In general HBase expects a Key to be specified. In our data, there is no id, but we have specified key int as the first column. so because of this data in the file cannot be loaded into hive table.
CREATE TABLE IF NOT EXISTS student_hive (key int, name String, id int, course String, year int) STORED BY 'org.apache.hadoop.hive.hbase.HBaseStorageHandler' with SERDEPROPERTIES ("hbase.columns.mapping" = ":key, Course_Details: hname,Course_Details: hbid, Course_Details: hbcourse, Course_Details: hbyear") TBLPROPERTIES ("hbase.table.name" = "Studentdata_hbase");
//The above command is INVALID

So, CREATE the HIVE table with the below command where name String acts as key for HBase.
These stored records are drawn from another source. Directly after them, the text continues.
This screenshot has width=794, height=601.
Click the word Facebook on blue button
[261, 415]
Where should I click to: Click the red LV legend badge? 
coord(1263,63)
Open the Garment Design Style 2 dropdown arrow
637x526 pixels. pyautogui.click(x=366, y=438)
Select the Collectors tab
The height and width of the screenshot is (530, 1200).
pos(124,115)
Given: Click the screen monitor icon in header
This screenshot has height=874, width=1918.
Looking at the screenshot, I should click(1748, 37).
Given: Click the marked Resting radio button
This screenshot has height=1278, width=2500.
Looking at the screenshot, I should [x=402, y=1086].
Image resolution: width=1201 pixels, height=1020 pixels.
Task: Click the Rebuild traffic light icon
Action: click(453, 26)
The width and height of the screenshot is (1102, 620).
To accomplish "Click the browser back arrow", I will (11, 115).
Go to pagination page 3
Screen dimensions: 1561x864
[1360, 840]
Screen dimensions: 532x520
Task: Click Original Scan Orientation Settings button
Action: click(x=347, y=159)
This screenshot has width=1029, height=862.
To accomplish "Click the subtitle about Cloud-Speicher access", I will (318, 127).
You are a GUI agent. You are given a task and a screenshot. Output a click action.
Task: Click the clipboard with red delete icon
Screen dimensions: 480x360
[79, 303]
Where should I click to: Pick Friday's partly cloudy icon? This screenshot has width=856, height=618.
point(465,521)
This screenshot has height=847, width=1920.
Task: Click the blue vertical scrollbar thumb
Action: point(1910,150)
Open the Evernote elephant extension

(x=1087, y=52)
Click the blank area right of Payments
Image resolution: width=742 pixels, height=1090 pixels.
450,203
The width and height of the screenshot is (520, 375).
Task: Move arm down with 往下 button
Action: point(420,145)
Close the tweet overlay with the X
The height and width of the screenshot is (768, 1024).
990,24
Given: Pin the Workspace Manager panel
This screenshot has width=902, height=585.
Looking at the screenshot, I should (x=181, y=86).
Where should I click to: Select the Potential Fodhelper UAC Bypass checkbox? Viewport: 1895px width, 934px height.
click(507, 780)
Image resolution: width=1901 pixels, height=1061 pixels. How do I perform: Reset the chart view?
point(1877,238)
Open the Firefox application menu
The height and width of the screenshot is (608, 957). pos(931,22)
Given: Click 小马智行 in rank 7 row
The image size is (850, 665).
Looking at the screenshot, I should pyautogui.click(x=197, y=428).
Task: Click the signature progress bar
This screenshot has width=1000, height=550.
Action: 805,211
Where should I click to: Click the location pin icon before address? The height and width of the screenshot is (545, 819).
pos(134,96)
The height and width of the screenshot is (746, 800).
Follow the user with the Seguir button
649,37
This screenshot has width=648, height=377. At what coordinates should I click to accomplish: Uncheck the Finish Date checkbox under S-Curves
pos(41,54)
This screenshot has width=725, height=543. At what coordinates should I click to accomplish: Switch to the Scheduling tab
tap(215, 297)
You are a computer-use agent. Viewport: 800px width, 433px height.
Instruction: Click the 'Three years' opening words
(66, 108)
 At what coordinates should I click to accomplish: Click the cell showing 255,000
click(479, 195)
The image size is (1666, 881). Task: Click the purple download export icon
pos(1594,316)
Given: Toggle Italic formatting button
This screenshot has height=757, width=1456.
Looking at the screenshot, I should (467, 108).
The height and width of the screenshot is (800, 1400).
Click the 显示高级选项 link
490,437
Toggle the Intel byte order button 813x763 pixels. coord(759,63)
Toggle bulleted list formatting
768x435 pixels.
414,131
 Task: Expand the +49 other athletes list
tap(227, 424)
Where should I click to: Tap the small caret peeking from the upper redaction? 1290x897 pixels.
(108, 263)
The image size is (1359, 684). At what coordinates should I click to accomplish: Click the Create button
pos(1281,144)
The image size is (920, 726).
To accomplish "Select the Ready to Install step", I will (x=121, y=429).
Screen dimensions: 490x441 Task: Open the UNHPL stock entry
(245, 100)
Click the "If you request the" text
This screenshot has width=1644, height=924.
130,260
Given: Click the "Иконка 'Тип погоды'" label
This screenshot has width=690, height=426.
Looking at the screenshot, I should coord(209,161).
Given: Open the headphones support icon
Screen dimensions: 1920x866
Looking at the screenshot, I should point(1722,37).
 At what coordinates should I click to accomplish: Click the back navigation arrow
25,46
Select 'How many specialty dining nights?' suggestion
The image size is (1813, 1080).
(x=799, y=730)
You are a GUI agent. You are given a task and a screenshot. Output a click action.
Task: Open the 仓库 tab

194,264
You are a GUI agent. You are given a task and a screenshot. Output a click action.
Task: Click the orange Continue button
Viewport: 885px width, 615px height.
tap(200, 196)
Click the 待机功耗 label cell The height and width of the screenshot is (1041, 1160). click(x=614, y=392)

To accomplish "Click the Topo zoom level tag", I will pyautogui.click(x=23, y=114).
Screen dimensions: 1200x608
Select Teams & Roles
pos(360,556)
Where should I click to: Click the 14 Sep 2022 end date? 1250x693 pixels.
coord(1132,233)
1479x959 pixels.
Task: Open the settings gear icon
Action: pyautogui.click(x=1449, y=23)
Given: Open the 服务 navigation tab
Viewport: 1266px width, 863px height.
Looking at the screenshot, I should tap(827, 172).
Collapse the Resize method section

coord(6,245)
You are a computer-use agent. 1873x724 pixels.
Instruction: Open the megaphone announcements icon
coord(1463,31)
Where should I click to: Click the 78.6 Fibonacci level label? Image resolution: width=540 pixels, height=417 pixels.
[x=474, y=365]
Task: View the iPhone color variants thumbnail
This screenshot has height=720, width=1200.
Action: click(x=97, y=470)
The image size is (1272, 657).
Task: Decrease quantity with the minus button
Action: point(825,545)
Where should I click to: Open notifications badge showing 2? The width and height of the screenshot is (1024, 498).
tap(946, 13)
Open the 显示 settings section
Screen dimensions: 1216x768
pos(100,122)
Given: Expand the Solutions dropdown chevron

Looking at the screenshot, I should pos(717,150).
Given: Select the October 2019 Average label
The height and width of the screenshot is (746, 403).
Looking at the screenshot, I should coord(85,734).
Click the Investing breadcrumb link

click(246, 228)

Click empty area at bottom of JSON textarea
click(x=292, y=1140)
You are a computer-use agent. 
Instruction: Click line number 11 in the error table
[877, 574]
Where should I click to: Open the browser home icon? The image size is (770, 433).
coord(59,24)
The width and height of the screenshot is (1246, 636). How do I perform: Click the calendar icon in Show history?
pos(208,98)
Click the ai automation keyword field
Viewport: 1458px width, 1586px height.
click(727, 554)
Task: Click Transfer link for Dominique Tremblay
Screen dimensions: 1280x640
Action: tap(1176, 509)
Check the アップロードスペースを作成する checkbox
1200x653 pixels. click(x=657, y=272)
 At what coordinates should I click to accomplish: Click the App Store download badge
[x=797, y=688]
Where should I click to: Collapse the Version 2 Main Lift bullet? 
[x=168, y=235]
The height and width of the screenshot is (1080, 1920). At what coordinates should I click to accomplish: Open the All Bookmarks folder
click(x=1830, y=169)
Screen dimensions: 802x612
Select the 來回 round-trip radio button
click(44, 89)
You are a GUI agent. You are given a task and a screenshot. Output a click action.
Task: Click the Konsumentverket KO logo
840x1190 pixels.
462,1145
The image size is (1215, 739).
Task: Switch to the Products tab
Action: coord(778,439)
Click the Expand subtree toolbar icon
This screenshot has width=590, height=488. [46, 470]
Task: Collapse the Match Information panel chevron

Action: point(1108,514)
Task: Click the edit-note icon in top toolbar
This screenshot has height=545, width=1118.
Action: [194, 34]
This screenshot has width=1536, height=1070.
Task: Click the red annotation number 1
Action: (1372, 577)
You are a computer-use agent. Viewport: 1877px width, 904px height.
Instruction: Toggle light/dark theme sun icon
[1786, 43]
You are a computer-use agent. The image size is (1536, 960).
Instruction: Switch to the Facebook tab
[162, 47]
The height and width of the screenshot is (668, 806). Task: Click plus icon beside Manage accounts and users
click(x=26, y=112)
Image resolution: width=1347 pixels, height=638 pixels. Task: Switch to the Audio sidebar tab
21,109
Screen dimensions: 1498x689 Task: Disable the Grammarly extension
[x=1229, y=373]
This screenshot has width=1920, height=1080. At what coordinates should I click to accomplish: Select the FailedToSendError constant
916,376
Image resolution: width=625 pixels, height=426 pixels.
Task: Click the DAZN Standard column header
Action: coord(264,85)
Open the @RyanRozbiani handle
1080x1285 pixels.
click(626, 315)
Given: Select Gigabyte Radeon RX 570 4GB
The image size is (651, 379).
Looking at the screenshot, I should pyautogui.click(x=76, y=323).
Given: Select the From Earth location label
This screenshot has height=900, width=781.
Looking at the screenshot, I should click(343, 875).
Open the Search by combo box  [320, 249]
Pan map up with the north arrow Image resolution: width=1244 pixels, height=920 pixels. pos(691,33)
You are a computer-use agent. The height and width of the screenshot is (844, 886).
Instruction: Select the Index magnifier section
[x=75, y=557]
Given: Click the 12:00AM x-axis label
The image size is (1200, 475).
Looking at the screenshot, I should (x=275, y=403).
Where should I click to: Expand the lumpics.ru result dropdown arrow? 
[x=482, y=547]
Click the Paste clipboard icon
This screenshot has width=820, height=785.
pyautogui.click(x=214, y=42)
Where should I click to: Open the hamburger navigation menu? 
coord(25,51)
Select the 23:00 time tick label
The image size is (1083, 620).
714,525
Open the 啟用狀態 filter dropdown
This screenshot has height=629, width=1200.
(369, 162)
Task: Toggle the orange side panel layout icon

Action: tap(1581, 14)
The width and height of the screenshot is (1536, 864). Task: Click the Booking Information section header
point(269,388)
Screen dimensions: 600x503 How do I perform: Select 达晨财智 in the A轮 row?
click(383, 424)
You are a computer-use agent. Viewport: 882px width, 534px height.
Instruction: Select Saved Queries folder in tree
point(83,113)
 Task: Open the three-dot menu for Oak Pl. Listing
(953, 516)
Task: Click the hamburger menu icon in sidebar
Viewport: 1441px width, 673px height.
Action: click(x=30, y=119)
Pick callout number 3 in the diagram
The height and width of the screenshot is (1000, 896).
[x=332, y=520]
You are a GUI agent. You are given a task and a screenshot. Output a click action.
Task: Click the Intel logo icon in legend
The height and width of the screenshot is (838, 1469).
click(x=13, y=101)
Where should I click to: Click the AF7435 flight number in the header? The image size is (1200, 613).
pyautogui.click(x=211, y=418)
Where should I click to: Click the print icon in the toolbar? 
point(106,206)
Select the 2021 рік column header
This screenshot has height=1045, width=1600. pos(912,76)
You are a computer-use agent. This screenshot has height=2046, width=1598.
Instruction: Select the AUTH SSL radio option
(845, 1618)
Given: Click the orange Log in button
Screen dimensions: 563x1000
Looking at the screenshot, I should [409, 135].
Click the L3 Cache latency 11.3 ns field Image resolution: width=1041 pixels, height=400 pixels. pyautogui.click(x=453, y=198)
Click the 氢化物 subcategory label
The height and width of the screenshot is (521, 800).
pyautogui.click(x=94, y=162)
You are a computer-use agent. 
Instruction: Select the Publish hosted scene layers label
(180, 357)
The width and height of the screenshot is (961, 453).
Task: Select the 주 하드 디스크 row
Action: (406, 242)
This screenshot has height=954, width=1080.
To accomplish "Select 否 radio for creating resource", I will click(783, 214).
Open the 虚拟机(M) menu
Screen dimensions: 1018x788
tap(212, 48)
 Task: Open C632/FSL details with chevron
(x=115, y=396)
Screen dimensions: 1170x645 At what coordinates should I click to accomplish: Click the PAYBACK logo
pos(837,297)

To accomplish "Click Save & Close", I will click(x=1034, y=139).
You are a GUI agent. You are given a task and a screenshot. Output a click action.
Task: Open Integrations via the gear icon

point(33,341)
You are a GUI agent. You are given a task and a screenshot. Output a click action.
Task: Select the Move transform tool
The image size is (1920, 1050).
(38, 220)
Here ":key" is specified at the begining of 'hbase.columns.mapping' property which automatically maps to first column(name String in HIVE. Also this automatically creates HBase table with name 'Studentdata_hbase' with columnfamily name as 'Course_Details'. Refer http://hadooptutorial.info/hbase-integration-with-hive/

CREATE TABLE IF NOT EXISTS student_hive (name String, id int, course String, year int) STORED BY 'org.apache.hadoop.hive.hbase.HBaseStorageHandler' with SERDEPROPERTIES ("hbase.columns.mapping" = ":key, Course_Details: hbid, Course_Details: hbcourse, Course_Details: hbyear") TBLPROPERTIES ("hbase.table.name" = "Studentdata_hbase");

Now Load data to the HIVE table using,
From Local file - load data local inpath
OR
Insert from a table - INSERT into student_hive SELECT student_partition2.name, student_partition2.id, student_partition2.course FROM student_partition2;

Note: Initially data already exists in HBase table. After  Hive table creation, the same data in HBase table would be reflected in the newly created Hive table. Till now all this is with he existing table and consider the existing data is of 10,000 records.

Our need is to insert new data which is of 5000 records and is in an ORC table student_partition2. After 'Insert into --' statement the new 5000 records from ORC table will be added up to the HBase table and combinely 15000 records are available. This is a simple append process.